Similar to HGAP, the method uses the longest reads as backbone reads, and the shorter reads are aligned against that backbone to create consensus and error correct the isoforms.
Korlach said that PacBio transcriptome sequencing would have two major applications. First, the technique can be used to create "much better reference transcriptomes," he said. Expression studies that evaluate abundance are "remapping to what you think is there," he said. "But if that reference is incomplete, then you're missing a lot of biology."
A second application of RNA-seq on the PacBio platform will be to identify alternative splice sites and alternative splice junctions that affect disease, he said.
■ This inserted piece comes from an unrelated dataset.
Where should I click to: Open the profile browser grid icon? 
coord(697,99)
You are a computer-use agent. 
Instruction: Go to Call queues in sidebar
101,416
During a presentation at AGBT, Wash U's McGrath described how his group first tested the protocol on a human metastatic prostate cancer cell line. Not only was the group able to sequence full-length isoforms, but they also identified splice variants and novel isoforms, despite testing the technique on a well-characterized cell line. "We were happily surprised that we were able to identify [isoforms] in that genome that hadn't been identified with Illumina and 454 data," McGrath said.
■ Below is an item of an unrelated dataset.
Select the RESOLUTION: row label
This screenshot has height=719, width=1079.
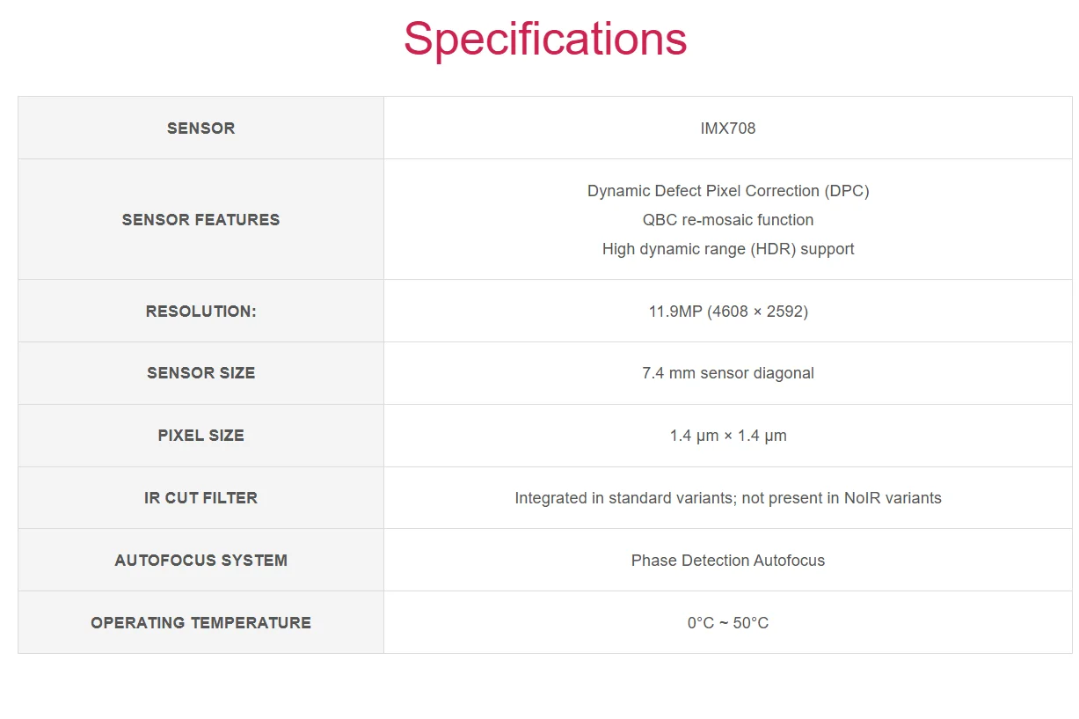coord(200,312)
In a follow up interview with IS, Vince Magrini, a research assistant professor at Wash U's Genome Institute, said that doing RNA-seq on the PacBio system has a "huge advantage" over short-read sequencing systems in that it "maintains phasing for haplotype information," which is especially important for compound mutations.
He added that while the technology would not replace short-read RNA-seq experiments, the two technologies are complementary to each other.
Moving forward, McGrath said that the Wash U team is continuing to refine the RNA-seq protocols for the PacBio system, including improving the sample prep protocols.
For instance, the Clontech SMARTer kit, while it enables great resolution at the 3' end of the transcript, resolution declines at the 5' end, particularly for long transcripts, McGrath said. Additionally, he said that his group is interested in doing targeted RNA-seq, so it has been working to modify the SMARTer protocol to use targeted primers.
During a presentation at AGBT, Korlach highlighted other customers' use of the PacBio for transcriptome sequencing. For instance, a group from Stanford University, led by Wing Wong, used both the PacBio RS and Illumina technology to sequence the transcriptome of a well-characterized human embryonic stem cell line.
The group detected 8,084 full-length annotated isoforms and predicted an additional 5,459 isoforms through statistical methods. More than one-third of the more than 13,000 isoforms were novel. In addition, they discovered 273 RNAs from gene loci that have not previously been identified. The Stanford group published their results in the Proceedings of the National Academy of Sciences.
In another study, led by Mike Snyder from Stanford University and published in Nature Biotechnology, transcriptome sequencing from 20 pooled human organ and tissue samples identified around 14,000 isoforms, over 10 percent of which were novel. Because of the long reads of PacBio, Korlach said that in many cases, the researchers were able to sequence through one entire RNA molecule, and could readily identify alternative splice sites.
"The number of different isoforms far exceeded the existing annotation for those particular genes," Korlach said.